At length in a low hesitating voice he said: "You do not have to prove yourself."
The elleth almost huffed. "Then why are you afraid of my failure?"
Tauriel could tell this was not about her swordsmanship. Legolas taught her everything he knew after Thranduil had chosen to keep her away from him. Legolas had completed her training. Not only fighting and mastering sword and bow but also history and tales of their kin, songs and secrets of the free peoples of Middle Earth. Even some of their language. The rest she discovered for herself. But not everything can be discovered in just one moment. Some things need more than one and others need for a certain time to come.
"The Elven-King always demands something you cannot give him," responded Legolas after a while.
A twinge of fear went through her. "He does? He should not."
"I agree, yet he does it all the same."
Tauriel titled her head to the side as to catch a glimpse of Legolas over her shoulder. "What did he ask of you?"
She heard a faint chuckle and suddenly it was to her as if a spell was broken; a nightmare gone and something in her softened. She has always been in search for something she could not name and Legolas has always shown her how to find an answer if it truly was an answer she sought. Maybe it was not protection he had offered after all but something even more precious.
"I shall tell you upon your return."
And though she felt that she belonged again and the disconnection with herself and with him had eventually passed on into places of memory and good-natured teasing, Tauriel still held on to her resolve and nothing he might have more to say would falter her.
Alas, she said: "Do not think me ungrateful or a fool but if your words hold truth, you will undo these charms and you will never again use them on me."
"You ask the impossible."
It was enough to anger her again but also enough to remind her how close to her heart he was. She asked herself if he understood that when she held his hand, it was because she wanted to, and if she did not, it was because in the silence of her being she had vowed to watch over him, care for him, to answer his kindness with nothing lesser than the promise of her life. Thranduil was her King and Legolas her Prince. To serve a King meant to be alone.
"Tinu nín."
She listened but did not turn around.
"Adolo an enni."
Legolas would be waiting – needed be forever, if she did not return.

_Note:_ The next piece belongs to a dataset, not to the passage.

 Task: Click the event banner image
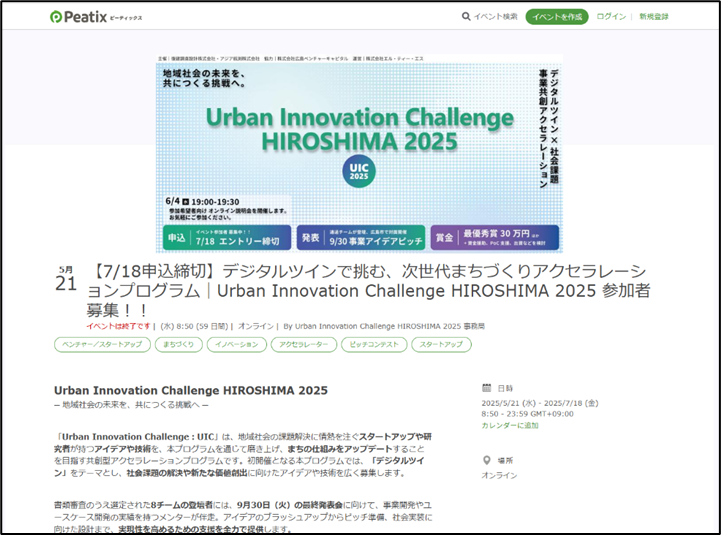tap(358, 152)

His steps long had died down in the distance and the only thing left of him were his words, lingering around her like a memory of dewy mornings of unshadowed sun, as Tauriel stowed away the last pieces of her guard armor and slipped on her woodland garb, fashioned after leaves and undergrowth in shape and color, and shielding its wearer from unfriendly eyes. She kneeled down, hands reaching for a dark wooden polished box that resided next to a pair of boots on the ground. On top of the box elven joiners had engraved a name: Anorion.

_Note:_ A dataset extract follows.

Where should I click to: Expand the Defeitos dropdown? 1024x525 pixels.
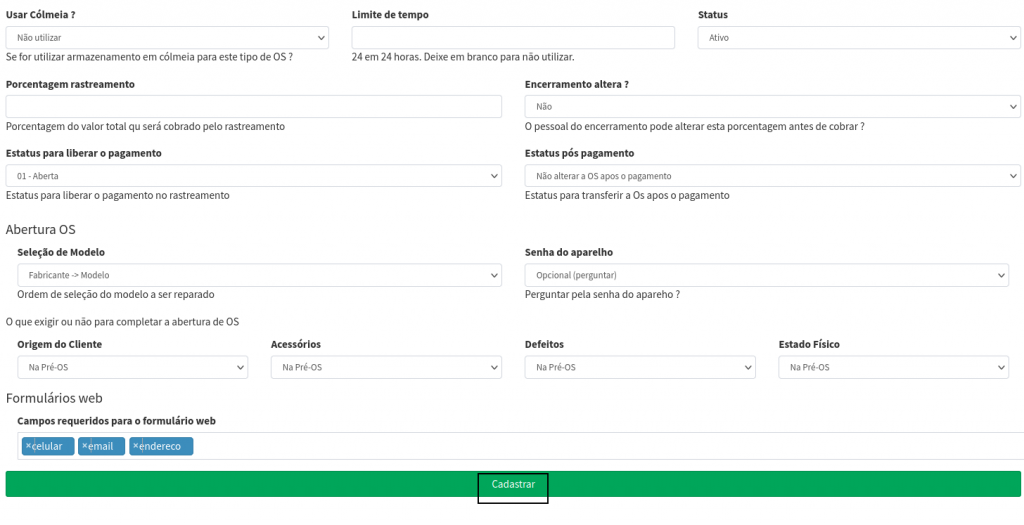tap(640, 367)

Tauriel had already seen many battles and for each of them she could have opened this box. She never did. Not even in the greatest need. She had kept it closed since Fuin Argíl, promising to herself to not defile her father's legacy by choosing this particular weapon before she deemed herself handy enough to carry it.
Her fingers rested on the lid a little while longer and it was to her as if a new strength called for her from within. Inside there lay two twin daggers, once forged to serve and guide her father's fate. And they had until the very end. They had not been fought with since afterwards and in a moment of short hesitation she wondered, if they will let themselves be wielded by her hands as flawlessly and deadly as by her ada's or if their first owner is the only true owner they recognize.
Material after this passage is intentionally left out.